Copy the records that follow exactly, leaving nothing out.
** Opening INPUT FOR THIS TASK block **
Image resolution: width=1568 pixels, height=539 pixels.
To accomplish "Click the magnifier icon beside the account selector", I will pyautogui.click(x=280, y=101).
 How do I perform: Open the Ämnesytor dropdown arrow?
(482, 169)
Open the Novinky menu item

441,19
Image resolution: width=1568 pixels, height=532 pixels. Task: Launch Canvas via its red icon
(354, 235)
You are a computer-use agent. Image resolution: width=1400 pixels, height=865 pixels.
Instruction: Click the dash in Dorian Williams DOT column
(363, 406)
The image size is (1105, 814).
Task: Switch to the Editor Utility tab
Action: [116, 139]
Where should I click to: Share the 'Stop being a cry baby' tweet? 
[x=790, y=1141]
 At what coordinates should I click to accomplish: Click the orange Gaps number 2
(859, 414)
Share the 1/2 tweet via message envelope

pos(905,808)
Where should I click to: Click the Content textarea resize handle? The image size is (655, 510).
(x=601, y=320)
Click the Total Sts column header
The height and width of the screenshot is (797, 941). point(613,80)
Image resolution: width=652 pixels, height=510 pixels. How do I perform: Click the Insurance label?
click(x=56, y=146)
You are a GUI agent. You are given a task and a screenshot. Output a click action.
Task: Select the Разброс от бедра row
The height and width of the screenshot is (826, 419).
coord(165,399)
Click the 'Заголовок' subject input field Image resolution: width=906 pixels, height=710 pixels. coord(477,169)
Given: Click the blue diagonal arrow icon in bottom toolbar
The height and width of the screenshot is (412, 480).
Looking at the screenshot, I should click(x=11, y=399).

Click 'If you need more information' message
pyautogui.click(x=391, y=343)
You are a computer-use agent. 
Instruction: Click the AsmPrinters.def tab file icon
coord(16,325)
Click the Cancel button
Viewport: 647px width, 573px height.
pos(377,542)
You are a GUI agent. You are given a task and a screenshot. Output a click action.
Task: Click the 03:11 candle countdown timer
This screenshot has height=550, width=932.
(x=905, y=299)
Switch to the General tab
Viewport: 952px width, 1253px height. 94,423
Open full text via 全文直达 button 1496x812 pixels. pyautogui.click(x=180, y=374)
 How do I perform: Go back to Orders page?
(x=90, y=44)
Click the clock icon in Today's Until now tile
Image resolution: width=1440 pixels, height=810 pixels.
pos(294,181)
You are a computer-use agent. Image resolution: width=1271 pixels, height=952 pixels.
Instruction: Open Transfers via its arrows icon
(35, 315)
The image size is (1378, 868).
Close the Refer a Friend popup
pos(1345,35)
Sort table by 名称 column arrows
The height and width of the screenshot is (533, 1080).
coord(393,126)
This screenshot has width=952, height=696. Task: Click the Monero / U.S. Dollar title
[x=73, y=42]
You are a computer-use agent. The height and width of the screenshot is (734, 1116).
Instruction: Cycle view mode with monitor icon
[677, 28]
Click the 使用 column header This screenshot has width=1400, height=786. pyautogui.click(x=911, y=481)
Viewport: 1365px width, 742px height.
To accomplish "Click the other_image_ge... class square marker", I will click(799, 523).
** Closing INPUT FOR THIS TASK block **
→ **RESPONSE AREA**:
Image resolution: width=1568 pixels, height=539 pixels.
To accomplish "Click the magnifier icon beside the account selector", I will pyautogui.click(x=280, y=101).
 How do I perform: Open the Ämnesytor dropdown arrow?
(482, 169)
Open the Novinky menu item

441,19
Image resolution: width=1568 pixels, height=532 pixels. Task: Launch Canvas via its red icon
(354, 235)
You are a computer-use agent. Image resolution: width=1400 pixels, height=865 pixels.
Instruction: Click the dash in Dorian Williams DOT column
(363, 406)
The image size is (1105, 814).
Task: Switch to the Editor Utility tab
Action: [116, 139]
Where should I click to: Share the 'Stop being a cry baby' tweet? 
[x=790, y=1141]
 At what coordinates should I click to accomplish: Click the orange Gaps number 2
(859, 414)
Share the 1/2 tweet via message envelope

pos(905,808)
Where should I click to: Click the Content textarea resize handle? The image size is (655, 510).
(x=601, y=320)
Click the Total Sts column header
The height and width of the screenshot is (797, 941). point(613,80)
Image resolution: width=652 pixels, height=510 pixels. How do I perform: Click the Insurance label?
click(x=56, y=146)
You are a GUI agent. You are given a task and a screenshot. Output a click action.
Task: Select the Разброс от бедра row
The height and width of the screenshot is (826, 419).
coord(165,399)
Click the 'Заголовок' subject input field Image resolution: width=906 pixels, height=710 pixels. coord(477,169)
Given: Click the blue diagonal arrow icon in bottom toolbar
The height and width of the screenshot is (412, 480).
Looking at the screenshot, I should click(x=11, y=399).

Click 'If you need more information' message
pyautogui.click(x=391, y=343)
You are a computer-use agent. 
Instruction: Click the AsmPrinters.def tab file icon
coord(16,325)
Click the Cancel button
Viewport: 647px width, 573px height.
pos(377,542)
You are a GUI agent. You are given a task and a screenshot. Output a click action.
Task: Click the 03:11 candle countdown timer
This screenshot has height=550, width=932.
(x=905, y=299)
Switch to the General tab
Viewport: 952px width, 1253px height. 94,423
Open full text via 全文直达 button 1496x812 pixels. pyautogui.click(x=180, y=374)
 How do I perform: Go back to Orders page?
(x=90, y=44)
Click the clock icon in Today's Until now tile
Image resolution: width=1440 pixels, height=810 pixels.
pos(294,181)
You are a computer-use agent. Image resolution: width=1271 pixels, height=952 pixels.
Instruction: Open Transfers via its arrows icon
(35, 315)
The image size is (1378, 868).
Close the Refer a Friend popup
pos(1345,35)
Sort table by 名称 column arrows
The height and width of the screenshot is (533, 1080).
coord(393,126)
This screenshot has width=952, height=696. Task: Click the Monero / U.S. Dollar title
[x=73, y=42]
You are a computer-use agent. The height and width of the screenshot is (734, 1116).
Instruction: Cycle view mode with monitor icon
[677, 28]
Click the 使用 column header This screenshot has width=1400, height=786. pyautogui.click(x=911, y=481)
Viewport: 1365px width, 742px height.
To accomplish "Click the other_image_ge... class square marker", I will click(799, 523).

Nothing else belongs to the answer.